**Instructions to follow:** Begin the reply with the line containing "The height and width of the screenshot is (571, 1015)." and end it with the final line of the listing, reproducing every line between exactly and adding nothing.

== Information ==

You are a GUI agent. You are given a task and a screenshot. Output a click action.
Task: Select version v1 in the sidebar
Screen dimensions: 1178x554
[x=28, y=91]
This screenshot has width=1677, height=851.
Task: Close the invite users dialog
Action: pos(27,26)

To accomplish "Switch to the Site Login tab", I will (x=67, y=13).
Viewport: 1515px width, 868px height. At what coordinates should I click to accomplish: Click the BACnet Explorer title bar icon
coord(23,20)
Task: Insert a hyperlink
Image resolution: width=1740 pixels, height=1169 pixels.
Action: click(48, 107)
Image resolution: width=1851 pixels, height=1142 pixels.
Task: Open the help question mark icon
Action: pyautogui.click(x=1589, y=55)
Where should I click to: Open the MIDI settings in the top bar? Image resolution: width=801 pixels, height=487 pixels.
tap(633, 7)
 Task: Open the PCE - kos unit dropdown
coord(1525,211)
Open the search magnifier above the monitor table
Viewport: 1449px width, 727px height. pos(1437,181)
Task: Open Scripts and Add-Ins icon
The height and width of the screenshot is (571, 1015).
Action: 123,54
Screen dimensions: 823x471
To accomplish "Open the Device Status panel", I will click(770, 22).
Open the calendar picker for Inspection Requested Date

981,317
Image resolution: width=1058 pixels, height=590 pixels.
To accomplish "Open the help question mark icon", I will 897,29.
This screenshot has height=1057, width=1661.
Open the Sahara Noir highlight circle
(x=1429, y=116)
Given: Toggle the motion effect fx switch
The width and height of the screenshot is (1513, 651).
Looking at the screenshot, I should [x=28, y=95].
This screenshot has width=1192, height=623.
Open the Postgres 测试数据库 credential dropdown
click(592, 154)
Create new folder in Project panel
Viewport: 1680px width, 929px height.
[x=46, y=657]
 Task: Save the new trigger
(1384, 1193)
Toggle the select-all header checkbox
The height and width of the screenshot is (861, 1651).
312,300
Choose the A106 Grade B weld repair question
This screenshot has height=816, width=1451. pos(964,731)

===

**Answer below:**
The height and width of the screenshot is (571, 1015).
Action: 123,54
Screen dimensions: 823x471
To accomplish "Open the Device Status panel", I will click(770, 22).
Open the calendar picker for Inspection Requested Date

981,317
Image resolution: width=1058 pixels, height=590 pixels.
To accomplish "Open the help question mark icon", I will 897,29.
This screenshot has height=1057, width=1661.
Open the Sahara Noir highlight circle
(x=1429, y=116)
Given: Toggle the motion effect fx switch
The width and height of the screenshot is (1513, 651).
Looking at the screenshot, I should [x=28, y=95].
This screenshot has width=1192, height=623.
Open the Postgres 测试数据库 credential dropdown
click(592, 154)
Create new folder in Project panel
Viewport: 1680px width, 929px height.
[x=46, y=657]
 Task: Save the new trigger
(1384, 1193)
Toggle the select-all header checkbox
The height and width of the screenshot is (861, 1651).
312,300
Choose the A106 Grade B weld repair question
This screenshot has height=816, width=1451. pos(964,731)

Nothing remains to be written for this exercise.